_Text extract_
***

Small town (creepily religious): See Small Town (rural). Add  a few of those ladies who never leave their houses and think that anything requiring electricity for its operation is demon-possessed [think crazy neighbor in Edward Scissorhands]. They should all be glassy-eyed and hum indiscernible songs to themselves.

**Additional notes regarding setting: Putting Creepytown on an island whose mainland bridge is unsafe is particularly conducive to horrific situations. Don’t forget the obligatory alley, woods, and high school or college campus scenes (as long as those are shot when classes are not in session and it is pitch dark outside).

Characters (Choose at least 4 main characters, you may duplicate characters as needed):

my favorite scapegoat

Edward just wants a hug, people.

  • Scapegoat [Person who everyone in the town thinks is the actual villain, and is really just socially awkward and probably did not get enough love in his or her childhood, thank you very much- I have included a photo of my favorite creepy-movie scapegoat.)
  • Actual villain [See below for more help on perfecting the villain.]
  • Scores of extras who can scream well and who don’t mind spending hours being covered in makeup and fake gore for less than 4 seconds of camera time
  • Jock/Member of an All-Male  Social Greek Organization
  • Cheerleader/Member of an All-Female Social Greek Organization
  • Person of Minority Status (any ethnic minority will do; if you are feeling particularly innovative, represent more than one)
  • New Guy/Girl in Town
  • Uber-Conservative, Proper Guy/Girl
  • Geek/Nerd Guy/Girl
  • Hippie Guy/Girl
  • Goth Guy/Girl
  • Under-Protective Parents (at least one set)

***

_Information given_
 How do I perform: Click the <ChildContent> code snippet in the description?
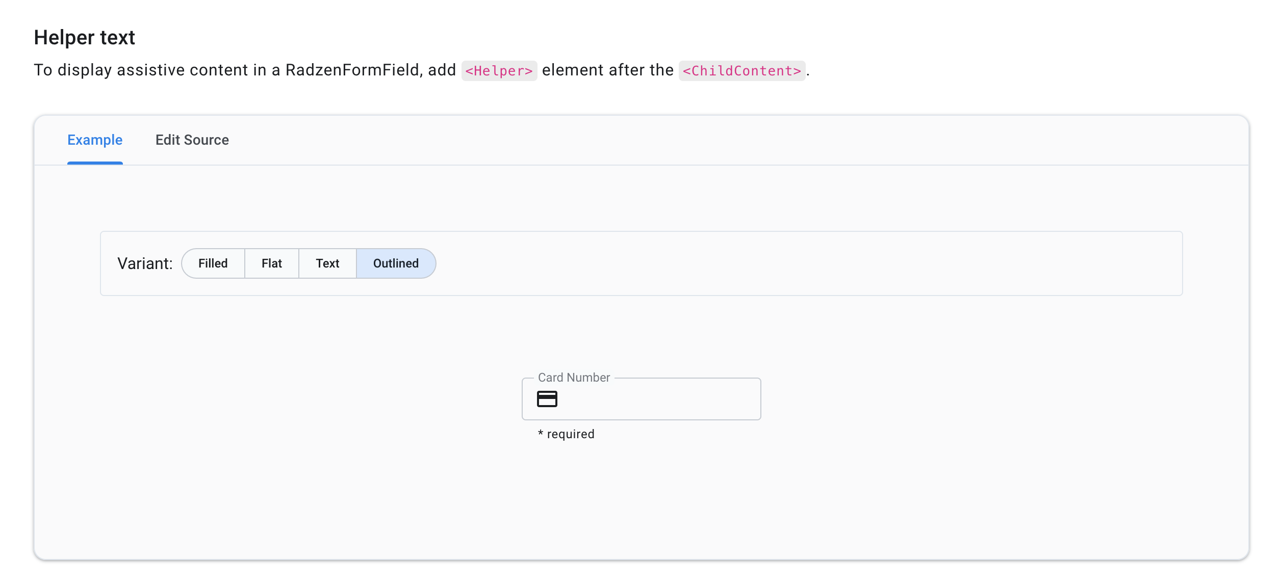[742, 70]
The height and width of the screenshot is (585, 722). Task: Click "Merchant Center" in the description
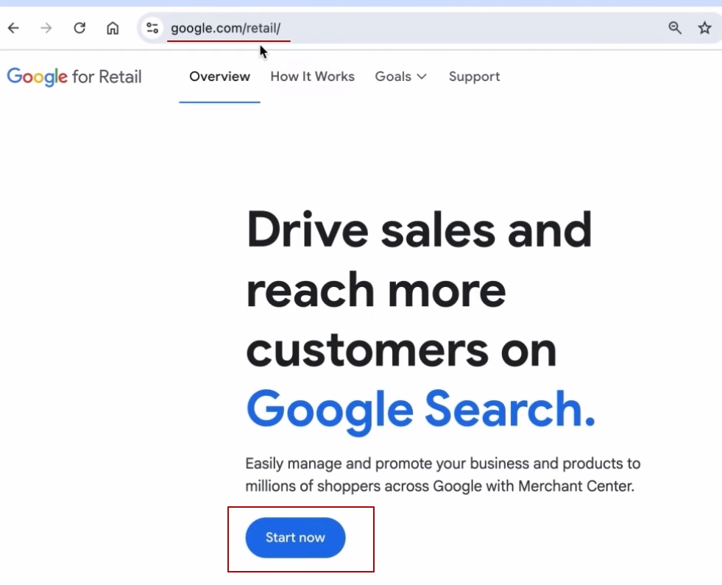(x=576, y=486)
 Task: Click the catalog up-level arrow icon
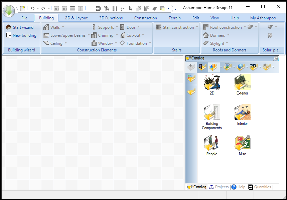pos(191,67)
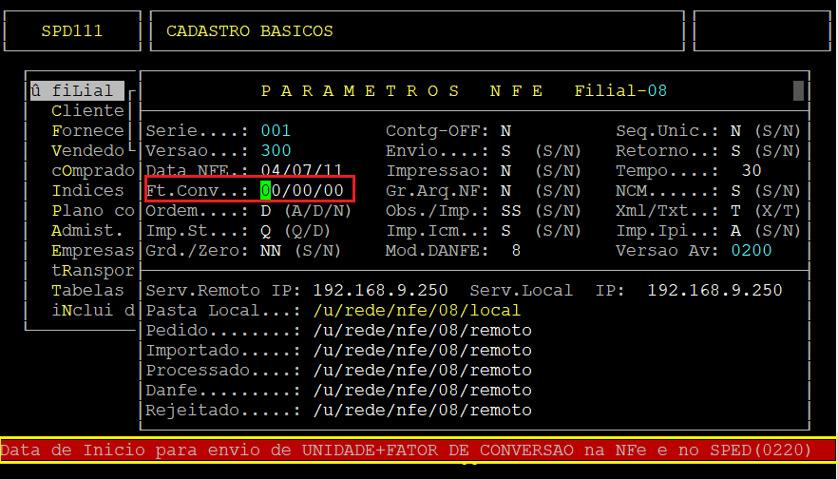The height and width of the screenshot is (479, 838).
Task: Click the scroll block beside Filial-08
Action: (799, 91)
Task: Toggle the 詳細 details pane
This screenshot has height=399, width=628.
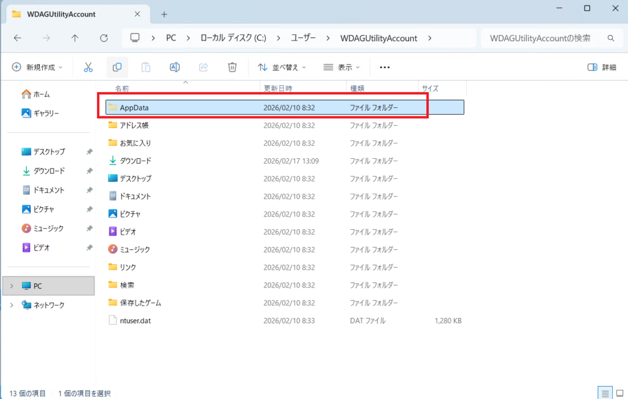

***

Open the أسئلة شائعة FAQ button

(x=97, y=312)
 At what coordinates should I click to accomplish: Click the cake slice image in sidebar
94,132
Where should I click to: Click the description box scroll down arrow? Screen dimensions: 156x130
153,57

***

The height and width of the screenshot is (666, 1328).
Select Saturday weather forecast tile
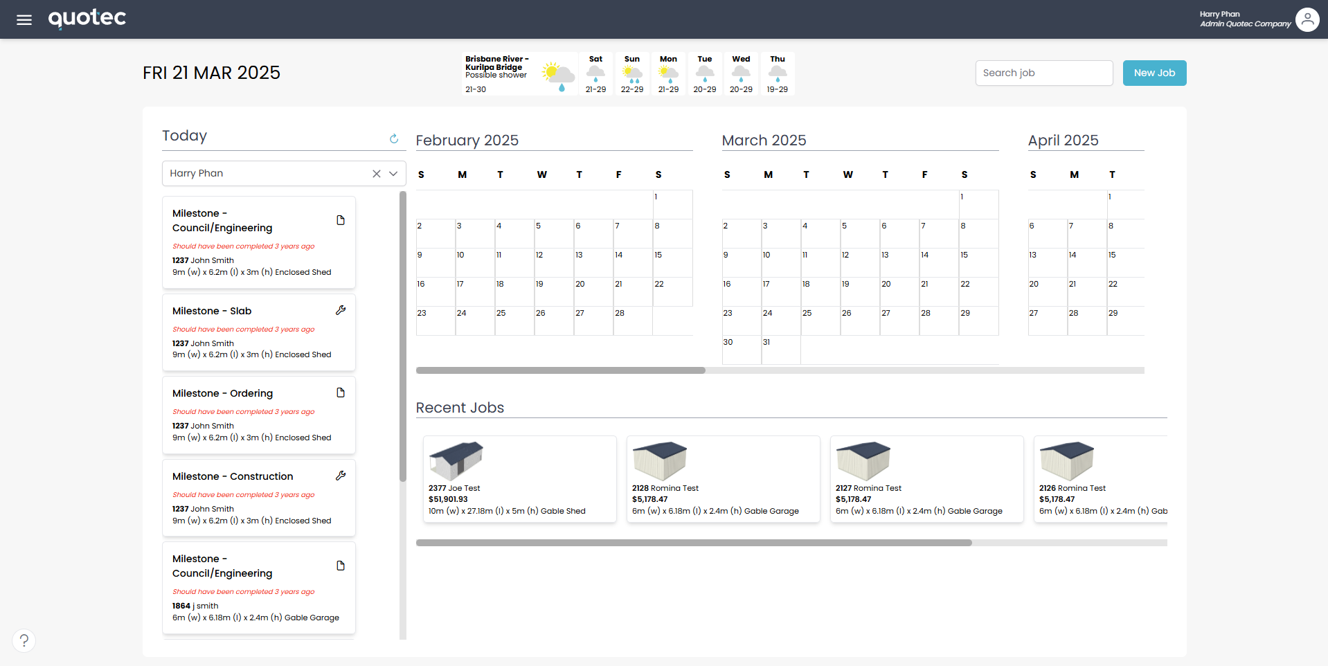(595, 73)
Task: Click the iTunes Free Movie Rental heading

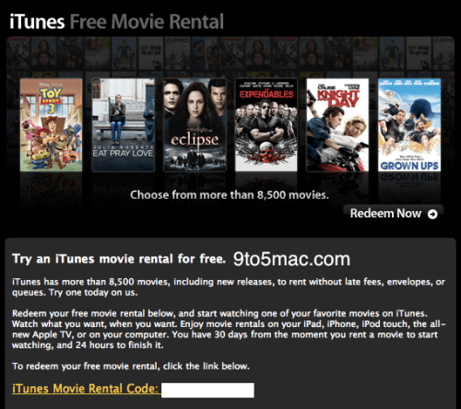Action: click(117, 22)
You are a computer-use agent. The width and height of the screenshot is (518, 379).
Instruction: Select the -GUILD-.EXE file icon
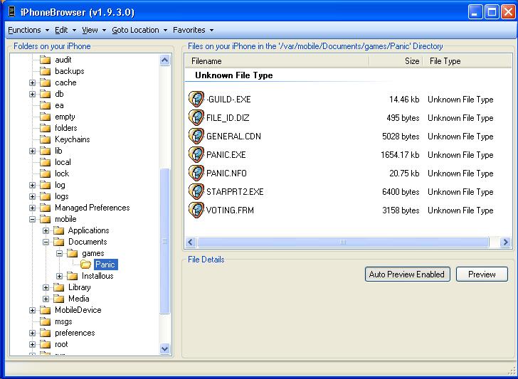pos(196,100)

***

_Required task 1_
Return everything in the horror-movie text from "Small town (creepily" down to "a hug, people.", copied word for word.
_Required task 2_
Answer these questions from the horror-movie text:
(a) What do the glassy-eyed ladies in the creepily religious small town hum to themselves?
(b) At least how many main characters should be chosen?
(c) Where does the text say putting Creepytown is particularly conducive to horrific situations?

_Solution 1_
Small town (creepily religious): See Small Town (rural). Add  a few of those ladies who never leave their houses and think that anything requiring electricity for its operation is demon-possessed [think crazy neighbor in Edward Scissorhands]. They should all be glassy-eyed and hum indiscernible songs to themselves.

**Additional notes regarding setting: Putting Creepytown on an island whose mainland bridge is unsafe is particularly conducive to horrific situations. Don’t forget the obligatory alley, woods, and high school or college campus scenes (as long as those are shot when classes are not in session and it is pitch dark outside).

Characters (Choose at least 4 main characters, you may duplicate characters as needed):

my favorite scapegoat

Edward just wants a hug, people.

_Solution 2_
(a) Indiscernible songs.
(b) At least 4.
(c) On an island whose mainland bridge is unsafe.